→ **SET PROBLEM**:
Please retype the items below word for word, line by line.

— START OF INPUT —

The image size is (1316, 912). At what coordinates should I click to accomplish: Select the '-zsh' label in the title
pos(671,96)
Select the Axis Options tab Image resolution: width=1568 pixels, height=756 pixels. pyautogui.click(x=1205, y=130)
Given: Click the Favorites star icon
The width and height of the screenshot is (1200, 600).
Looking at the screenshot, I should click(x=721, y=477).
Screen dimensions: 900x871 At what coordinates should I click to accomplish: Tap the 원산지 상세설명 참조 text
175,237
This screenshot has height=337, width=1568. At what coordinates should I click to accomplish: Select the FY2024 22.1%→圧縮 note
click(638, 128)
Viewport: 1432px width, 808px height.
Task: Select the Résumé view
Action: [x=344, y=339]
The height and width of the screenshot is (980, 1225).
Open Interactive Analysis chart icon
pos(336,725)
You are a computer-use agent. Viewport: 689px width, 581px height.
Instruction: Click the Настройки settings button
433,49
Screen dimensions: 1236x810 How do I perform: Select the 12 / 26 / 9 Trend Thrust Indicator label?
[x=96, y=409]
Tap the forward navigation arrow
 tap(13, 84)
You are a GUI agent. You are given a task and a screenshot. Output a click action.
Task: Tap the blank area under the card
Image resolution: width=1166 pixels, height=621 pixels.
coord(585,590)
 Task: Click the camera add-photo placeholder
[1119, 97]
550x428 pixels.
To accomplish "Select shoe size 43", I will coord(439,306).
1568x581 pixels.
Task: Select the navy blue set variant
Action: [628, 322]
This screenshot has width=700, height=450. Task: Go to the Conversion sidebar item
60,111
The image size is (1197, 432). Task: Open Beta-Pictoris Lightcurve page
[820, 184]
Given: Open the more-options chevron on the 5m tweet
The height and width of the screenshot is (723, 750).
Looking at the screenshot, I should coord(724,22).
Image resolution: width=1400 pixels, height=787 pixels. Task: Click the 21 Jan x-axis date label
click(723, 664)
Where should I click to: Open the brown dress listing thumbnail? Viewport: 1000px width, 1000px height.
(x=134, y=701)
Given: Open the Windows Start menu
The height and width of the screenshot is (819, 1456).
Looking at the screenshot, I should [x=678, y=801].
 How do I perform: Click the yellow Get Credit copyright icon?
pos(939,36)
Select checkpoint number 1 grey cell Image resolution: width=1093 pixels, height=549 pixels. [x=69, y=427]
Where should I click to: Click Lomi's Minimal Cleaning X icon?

— END OF INPUT —

→ **COMPLETE ANSWER**:
The image size is (1316, 912). At what coordinates should I click to accomplish: Select the '-zsh' label in the title
pos(671,96)
Select the Axis Options tab Image resolution: width=1568 pixels, height=756 pixels. pyautogui.click(x=1205, y=130)
Given: Click the Favorites star icon
The width and height of the screenshot is (1200, 600).
Looking at the screenshot, I should click(x=721, y=477).
Screen dimensions: 900x871 At what coordinates should I click to accomplish: Tap the 원산지 상세설명 참조 text
175,237
This screenshot has height=337, width=1568. At what coordinates should I click to accomplish: Select the FY2024 22.1%→圧縮 note
click(638, 128)
Viewport: 1432px width, 808px height.
Task: Select the Résumé view
Action: [x=344, y=339]
The height and width of the screenshot is (980, 1225).
Open Interactive Analysis chart icon
pos(336,725)
You are a computer-use agent. Viewport: 689px width, 581px height.
Instruction: Click the Настройки settings button
433,49
Screen dimensions: 1236x810 How do I perform: Select the 12 / 26 / 9 Trend Thrust Indicator label?
[x=96, y=409]
Tap the forward navigation arrow
 tap(13, 84)
You are a GUI agent. You are given a task and a screenshot. Output a click action.
Task: Tap the blank area under the card
Image resolution: width=1166 pixels, height=621 pixels.
coord(585,590)
 Task: Click the camera add-photo placeholder
[1119, 97]
550x428 pixels.
To accomplish "Select shoe size 43", I will coord(439,306).
1568x581 pixels.
Task: Select the navy blue set variant
Action: [628, 322]
This screenshot has width=700, height=450. Task: Go to the Conversion sidebar item
60,111
The image size is (1197, 432). Task: Open Beta-Pictoris Lightcurve page
[820, 184]
Given: Open the more-options chevron on the 5m tweet
The height and width of the screenshot is (723, 750).
Looking at the screenshot, I should coord(724,22).
Image resolution: width=1400 pixels, height=787 pixels. Task: Click the 21 Jan x-axis date label
click(723, 664)
Where should I click to: Open the brown dress listing thumbnail? Viewport: 1000px width, 1000px height.
(x=134, y=701)
Given: Open the Windows Start menu
The height and width of the screenshot is (819, 1456).
Looking at the screenshot, I should [x=678, y=801].
 How do I perform: Click the yellow Get Credit copyright icon?
pos(939,36)
Select checkpoint number 1 grey cell Image resolution: width=1093 pixels, height=549 pixels. [x=69, y=427]
Where should I click to: Click Lomi's Minimal Cleaning X icon?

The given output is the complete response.